# QUESTIONS TO ANSWER
A - Decide whether each statement agrees with the text about Reeddi, giving yes or no and quoting the exact words of the text that settle it: (i) Olubanjo first had round-the-clock electricity on the day he arrived in Canada at age 24. (ii) Olubanjo founded Reeddi in 2021. (iii) Reeddi power capsules can be rented for 50 cents a day.
B - Retype the text about Reeddi from "The first time" to "back in Nigeria.", changing nothing.

# EXERCISE TEXT
▶

The first time Olugbenga Olubanjo had access to round-the-clock electricity was the day he arrived in Canada, aged 24. Growing up in Ibadan, Nigeria’s third-largest city, Olubanjo was one of 70 million people in that country who get their power from intermittent sources like solar panels and generators. As an engineering student at the University of Toronto, he immediately saw the difference reliable electricity made to his ability to study and work. And it sparked an idea: create a long-lasting, portable and rechargeable power pack that could provide clean energy to communities back in Nigeria.
Olubanjo founded Reeddi in 2019. Its flashlight-sized lithium-ion power capsules are now available to rent for 50 cents a day at corner stores and solar-powered charging stations in Nigeria. Last year, the Reeddi power capsule was named one of the best 100 inventions of 2021 by Time. And Olubanjo has clearly now caught the entrepreneurial bug: with two University of Toronto classmates, he has started Fyyne, which connects clients with barbers and hairstylists who offer services for Black hair.
Here’s how Olubanjo channelled his life experiences into a business that gives back.
The elevator pitch: “We are making the future with our Reeddi capsule by providing clean, reliable and affordable electricity. We bridge the gap of possibilities to limitless and sustainable innovations.”

◀

# DATASET CONTENT
▶

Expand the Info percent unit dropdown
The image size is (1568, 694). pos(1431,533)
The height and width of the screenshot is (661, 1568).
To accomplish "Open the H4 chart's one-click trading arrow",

◀

# REPLIES
A -
(i) Yes: "The first time Olugbenga Olubanjo had access to round-the-clock electricity was the day he arrived in Canada, aged 24."
(ii) No: "Olubanjo founded Reeddi in 2019."
(iii) Yes: "now available to rent for 50 cents a day"

B -
The first time Olugbenga Olubanjo had access to round-the-clock electricity was the day he arrived in Canada, aged 24. Growing up in Ibadan, Nigeria’s third-largest city, Olubanjo was one of 70 million people in that country who get their power from intermittent sources like solar panels and generators. As an engineering student at the University of Toronto, he immediately saw the difference reliable electricity made to his ability to study and work. And it sparked an idea: create a long-lasting, portable and rechargeable power pack that could provide clean energy to communities back in Nigeria.